I provide hereby a template for starting a Spark project with Maven. Code examples are in both Java and Scala. It provides a template for Spark Core, spark SQL and Spark Streaming.
This is a good starting point for any Spark project that you want to start.
The project template can be found in this GitHub repository.
project structure
Project structure is of a parent pom and a child module.
See picture below:
pom.xml explained
All dependencies except for the Spark libraries are defined in <dependencyManagement> tag in the parent pom.
The Spark libraries are defined in two profiles: spark-prod and spark-dev.
‘spark-prod’ contains all spark libraries in scope provided. This provides a fat jar that does not contain the spark libraries in it and hence can be deployed in a cluster using the command spark-submit.
‘spark-dev’ contains all spark libraries in scope compile. This allows debugging it in IntelliJ or eclipse in local mode.
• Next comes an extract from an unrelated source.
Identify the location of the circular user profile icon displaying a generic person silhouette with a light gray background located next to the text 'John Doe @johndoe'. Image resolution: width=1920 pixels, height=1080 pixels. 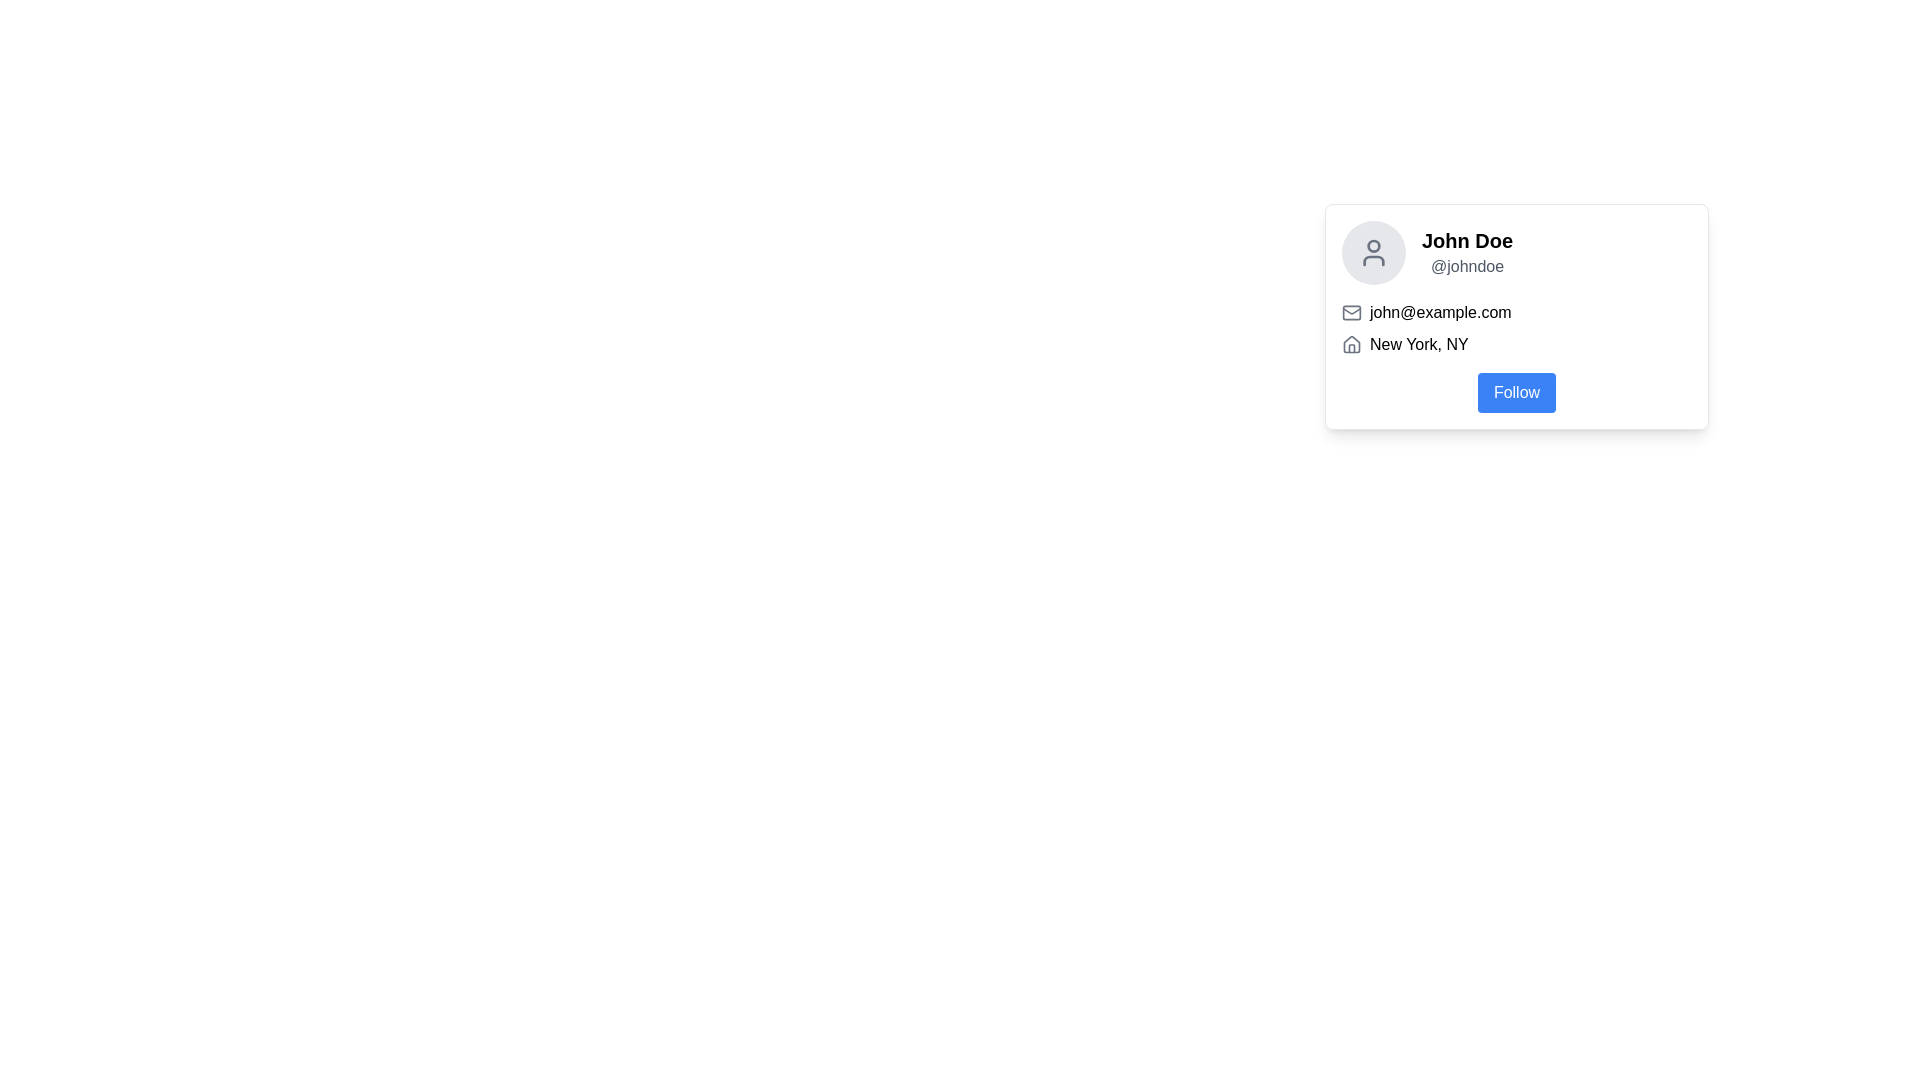
(1372, 252).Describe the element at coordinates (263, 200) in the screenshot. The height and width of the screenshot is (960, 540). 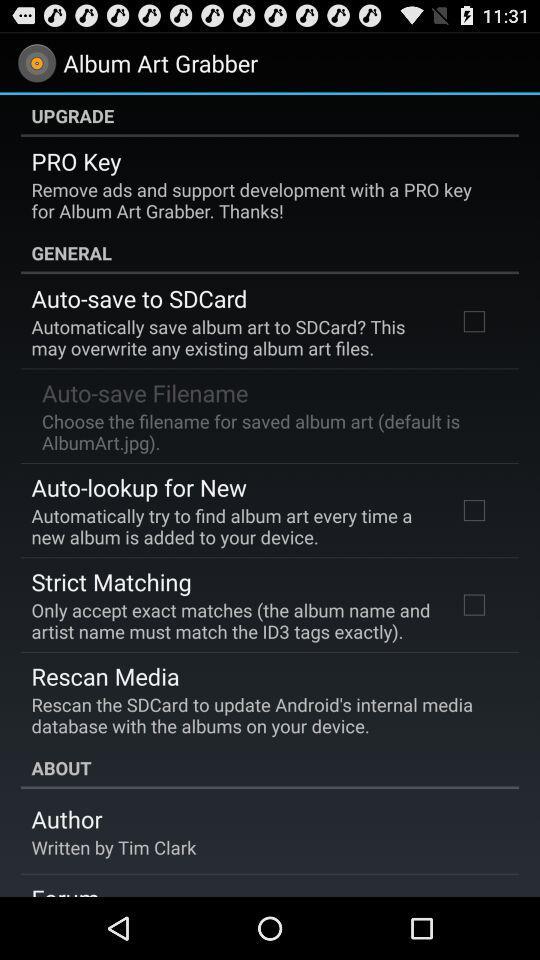
I see `remove ads and` at that location.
In order to debug the project one needs to set the profile to -Pspark-dev or set it in the IDE profile. For example, in IntelliJ you set it like this:
Source templates
There is one Java source template for Spark core called HelloWorldJava.java.
There are three Scala source templates for Spark core, Spark SQL and Spark Streaming respectively:
- HelloWorldScala.scala
- HelloWorldSqlScala.scala
- HelloWorldStreaming.scala
There is one test class Hello_Test.scala. This test uses the testing framework ScalaTest
Trouble Shooting
If you get the following error while trying to run any of the classes:
Exception in thread "main" java.lang.NoClassDefFoundError: org/apache/spark/SparkConf at com.tikalk.HelloWorldScala$.main(HelloWorldScala.scala:13) at com.tikalk.HelloWorldScala.main(HelloWorldScala.scala) at sun.reflect.NativeMethodAccessorImpl.invoke0(Native Method)
It is due to forgetting to set the profile to ‘spark-dev’.
Set the profile to ‘spark-dev’ as explained in the section: pom.xml explained.
The project template can be found in this GitHub repository.